Most of the electronic structure packages in the field have a single monolithic code base. When transitioning to NWChemEx from one of those packages it is not uncommon to be taken aback by the number of repositories that NWChemEx maintains. Surely this just complicates things right?

As you can probably guess, we argue that it does not add any additional complexity (at least in the long run). While it may take you some time to come up to speed with what’s in each repo, we argue you have to do the same thing with a monolithic code base too. In the case of a well organized, but single repo electronic structure package, you have to learn what’s in each library (or module for Python packages). Repos in the NWChemEx project map to the same level of granularity. Basically they collect a set of related functionalities into a single component.

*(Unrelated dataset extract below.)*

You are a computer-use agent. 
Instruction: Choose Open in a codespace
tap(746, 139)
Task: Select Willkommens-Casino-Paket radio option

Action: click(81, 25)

The motivation for going beyond separate libraries to separate repos is to automate, to an extent, the enforcement of our library separation. Basically since each repo must compile and pass CI, given only its immediate dependencies we know that we have not introduced a cross-coupling between what are supposed to be independent components. If they were simply libraries, which we linked into one executable, then its possible for someone to break the separation by say calling PluginPlay from Chemist. The resulting code would still compile and unless it was caught in the code review process, we’d have an unexpected dependency. It’s of course possible to make Chemist call PluginPlay with our design, but to do so would require a significant amount of additional work ( versus just adding a header file).

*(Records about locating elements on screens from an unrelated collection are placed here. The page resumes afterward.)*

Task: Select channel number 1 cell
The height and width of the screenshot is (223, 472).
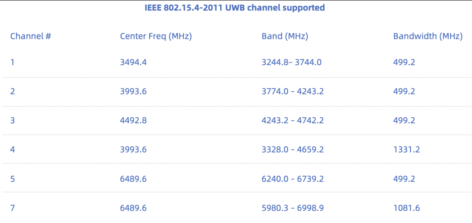Action: (12, 62)
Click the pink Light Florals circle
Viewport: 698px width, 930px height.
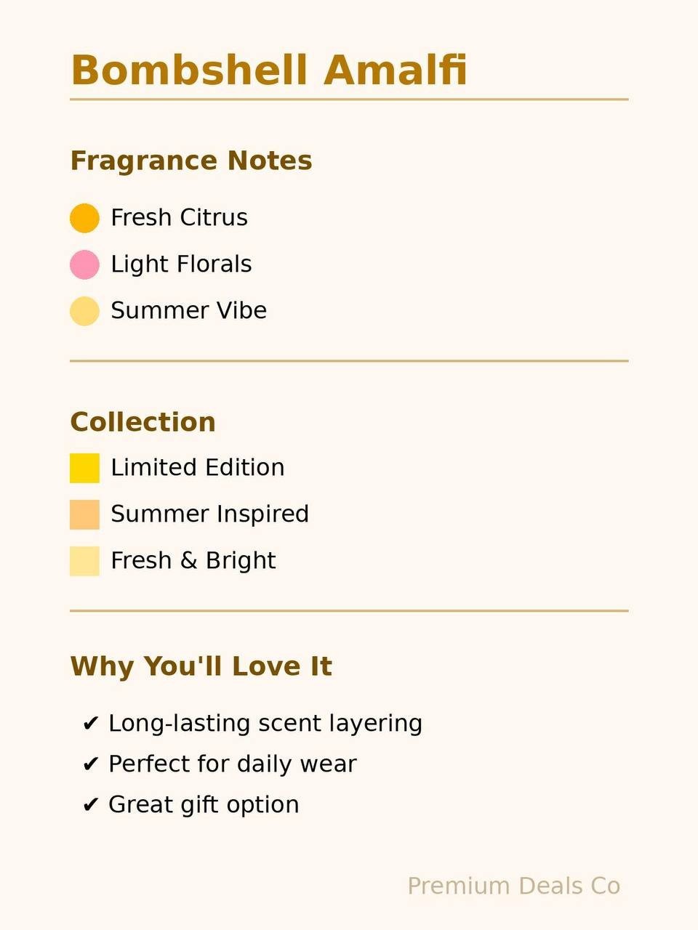pos(84,264)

With the guarantee that our components really our separate components, we can market them as individual products. This is useful for collaborative work, where someone may just want say our SCF algorithm, but not the rest of the code. By only pulling what they want, they avoid introducing a lot of extra code bloat (the MP2, coupled-cluster, etc.). Sure it’s possible to accomplish the same thing with build system logic, but once you’ve spent an extensive amount of time writing build system logic, you try to avoid complicating it any more than you need to.

Another advantage to our multi-repo set-up is that we have orthogonal workspaces. This is useful for organizing documentation, conversations, bug tracking, issues, etc. It ultimately keeps the discussion closer to the code versus having it all in a single place. In our opinion this also makes things less daunting.